Wednesday 7 March 2012

Dining with the Devil

On Sunday and Monday I read Os Guinness's book Dining with the Devil.   This book is an assessment of the Megachurch movement in the United States.  It might be considered a little out of date now, having been written in 1993.  However, I thought it contained many useful insights that are relevant to the Tuesday lunchtime theology discussion I attend.

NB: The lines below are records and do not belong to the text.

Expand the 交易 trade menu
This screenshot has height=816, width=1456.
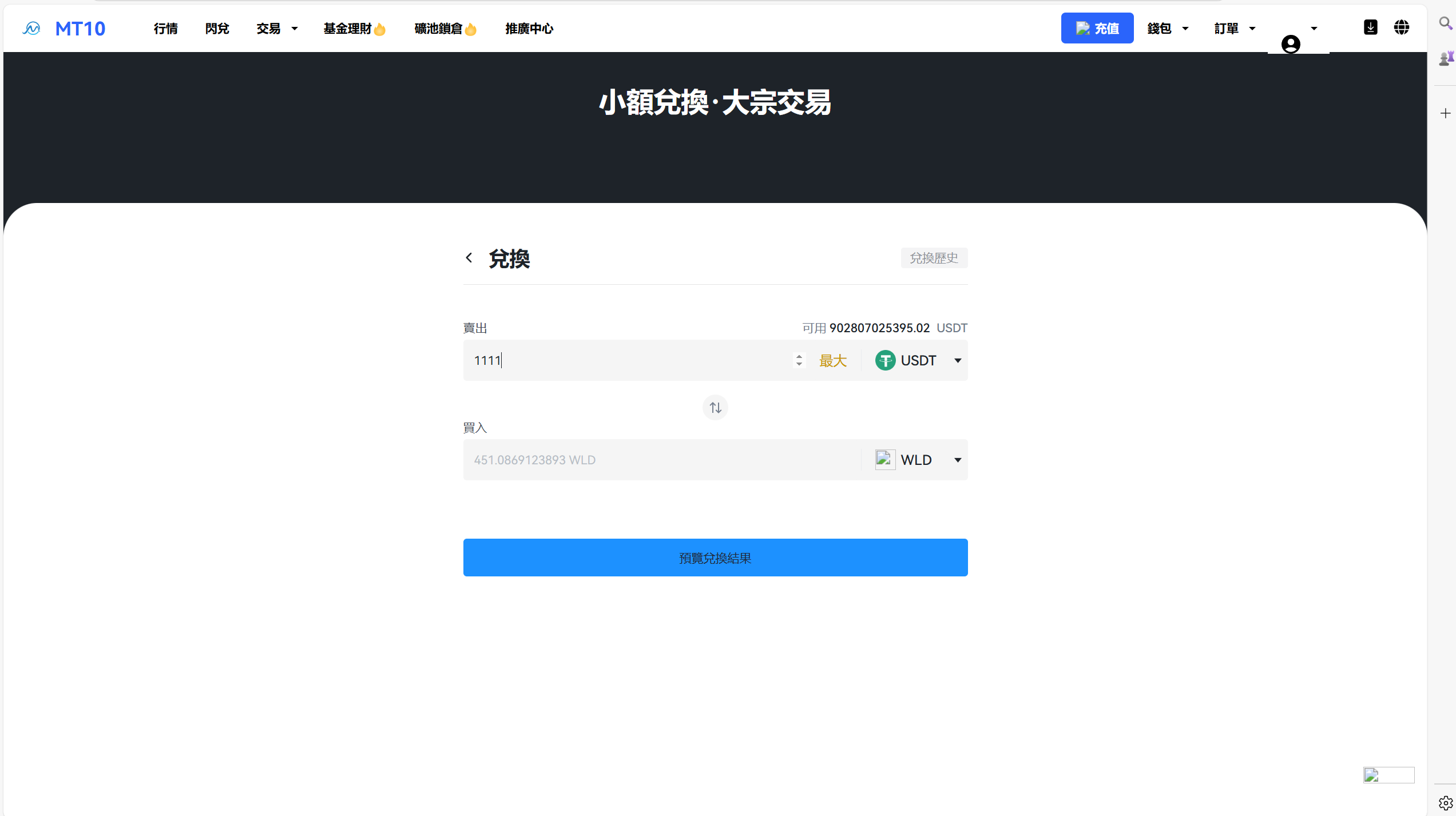pyautogui.click(x=276, y=28)
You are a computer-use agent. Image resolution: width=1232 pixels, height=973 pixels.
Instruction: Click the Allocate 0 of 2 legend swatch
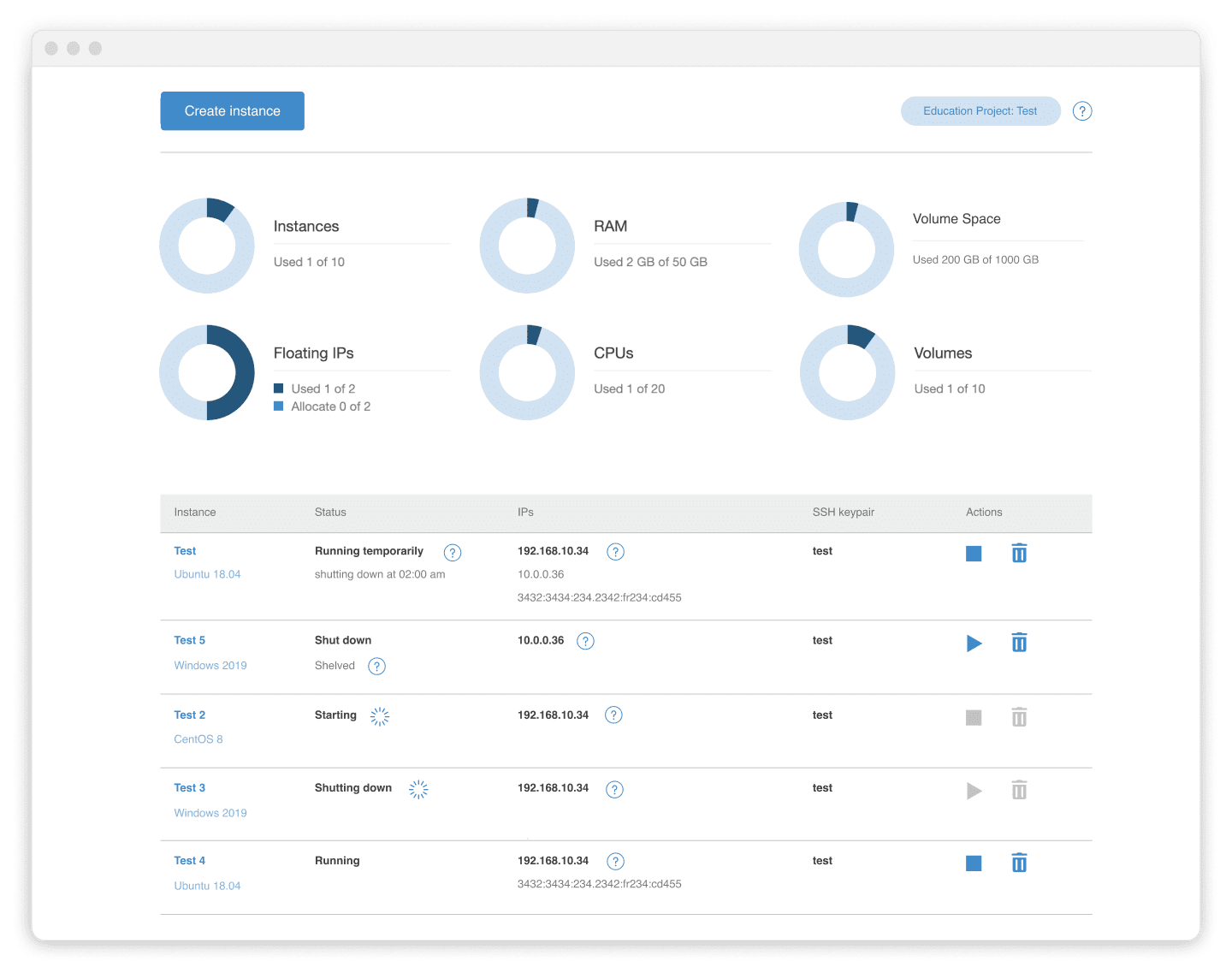278,406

Now I have to begin by pointing out that I am not a traditionalist.  While I am a theological conservative I do not want to be tied down to doing things a certain way simply because that is the way the church did them fifty years ago.  We can have adaptable structures that don't compromise our message and we should be thinking how we can best relate the timeless truth of the gospel to our generation.  However, I think that Guinness is helpful in pointing to the danger of being shaped by our culture.

Guinness suggests that:
'Compared with the past, faith today influences culture less. Compared to the past, culture today influences faith more.'

 
'The two most easily recognisable hallmarks of secularisation in America are the exaltation of numbers and technique.'  The danger is that in our desire to build significant church communities we become so obsessed with counting figures that we forget that our primary aim is simply to be faithful to the call of God.  '... church growth viewed in measurable terms, such as numbers, is trivial compared with growth in less measurable but more important terms, such as faith, character, and godliness.'

Guinness points to the church's obsession with being relevant.  If we ask the world what makes us relevant it will simply demand that we seek to meet its felt needs and conform to a certain liberalising agenda.  Many people simply don't recognise our central need as being reconciled to God in Christ.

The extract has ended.